The project was $1M+ which was enough for prison time. He had gone into our billing software and edited my entries - it wasn't as if he was submitting the fraudulent totals only - he was changing what I was entering.

I gathered as much documentation as I cloud and went to a law firm. They told me I had two options - report it to the Government Accounting Office or report it to the head of the project, an academic.

So I simultaneously resigned and reported it to the professor. I covered my butt. I'm pretty sure the professor hid the fraudulent billing but I didn't look into afterwards because basically that was what I was hoping he'd do so I wouldn't have to go to court and defend that my reported hours weren't really mine.

The full project was eventually awarded to another academic group.

idiotsecant•16m ago
That was your mistake.
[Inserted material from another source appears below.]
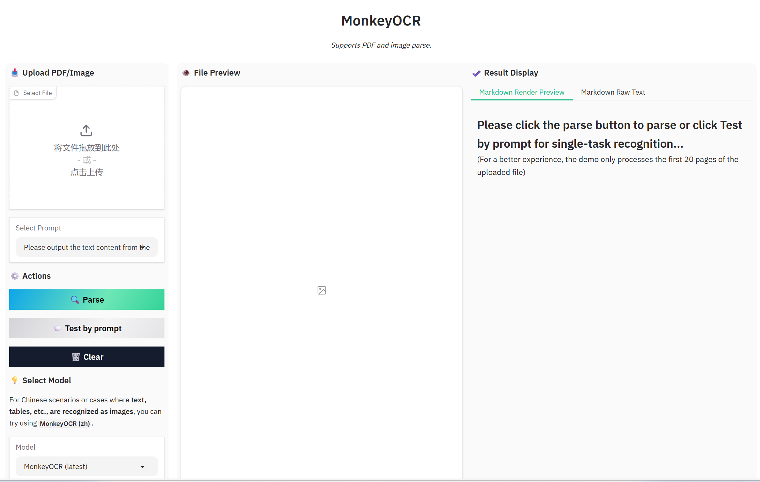760x482 pixels.
Task: Click the pushpin icon beside Upload PDF/Image
Action: 15,73
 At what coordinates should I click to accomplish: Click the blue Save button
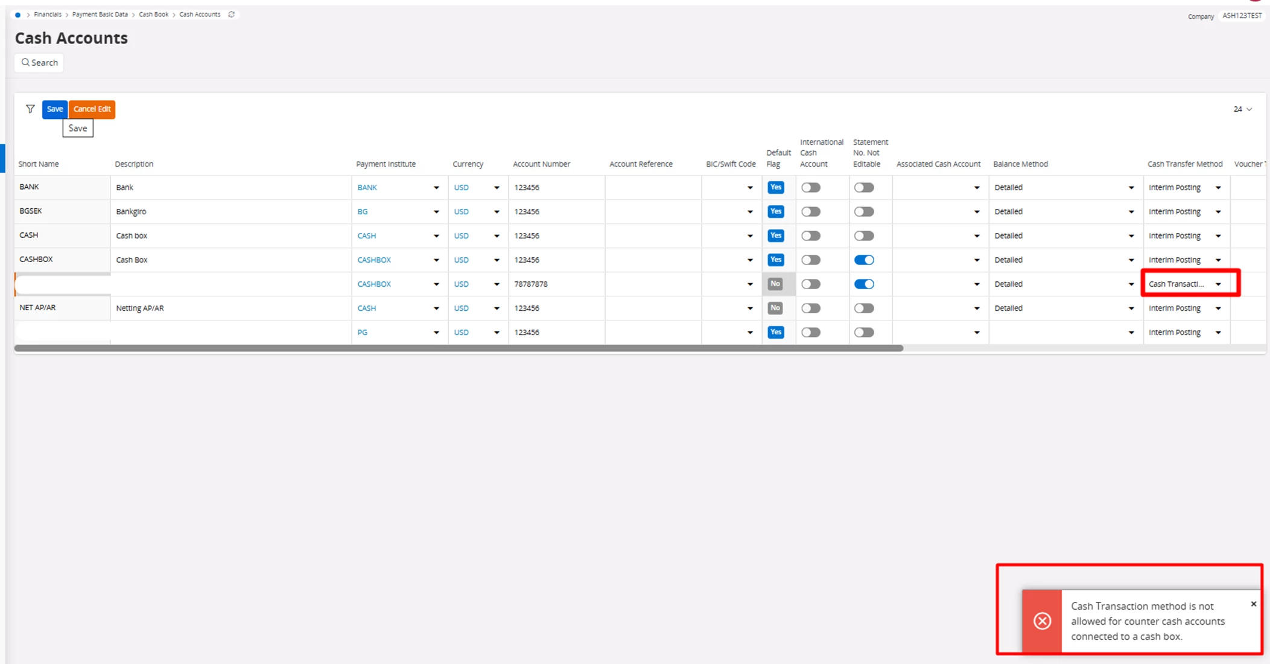click(55, 109)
The grant recipient or department has as much incentive to fully spend the money as your consultant boss does to bill it. It's a implied understanding.

Spend the budget or next time people will ask why you need all that money when you didn't spend it last time. Expensive projects are important projects. Important projects make careers. That is baked in several layers deep. You'd need to report it to a waste and fraud line, ombudsman, or similar.

I'm not sure its unusual enough to bother, though.

SecretDreams•7m ago
This is all simultaneously true and simultaneously disappointing. It requires a certain forfeiture of morality to be a part of this status quo. But, especially on grants between academia and the government, this very much seems to be the status quo.
comrade1234
Apreche•25m ago
One of the many reasons to never actually care about the work you are doing if it is a for-profit endeavor, and you are not the owner. You are there to collect a paycheck so you can survive. If you want a job that you should care about then work in public service, at a non-profit, or for yourself.
the_cat_kittles•21m ago
basically agree, though if you work for a transparently evil company you should care, and quit
xg15•7m ago
It's a reasonable stance until the point where most of society is ran by for-profit companies. Then that mindset actively makes the world worse.

Your bosses might not actually care about the work you do, but your users and customers sure will.

exac•18m ago
Fraud aside, I think a more common thought among developers is

> Did my old job only exist because the Product Owners didn't realize we didn't have product-market fit?

raincole•14m ago
And there is absolutely nothing wrong with that. It's what a healthy economy looks like.
uberex•13m ago
If we can see far, it is because we are standing on the shoulders of tyrants.
iparaskev•13m ago
I think it doesn't really matter if the fund manager was committing a fraud. The author had fun, met their spouse and just enjoyed life with the information they had at that point.
•
5m ago
I decided to take the advice of my lawyers who specialized in the topic of government projects. Based on the budget someone could have easily gone to prison and it probably would have been me because it looked like I was billing 80-hours a week when it was just one of many projects and so I was actually billing ~20/wk. The $1M threshold wasn't an anecdote - at the time it really was the limit in project size for prison time.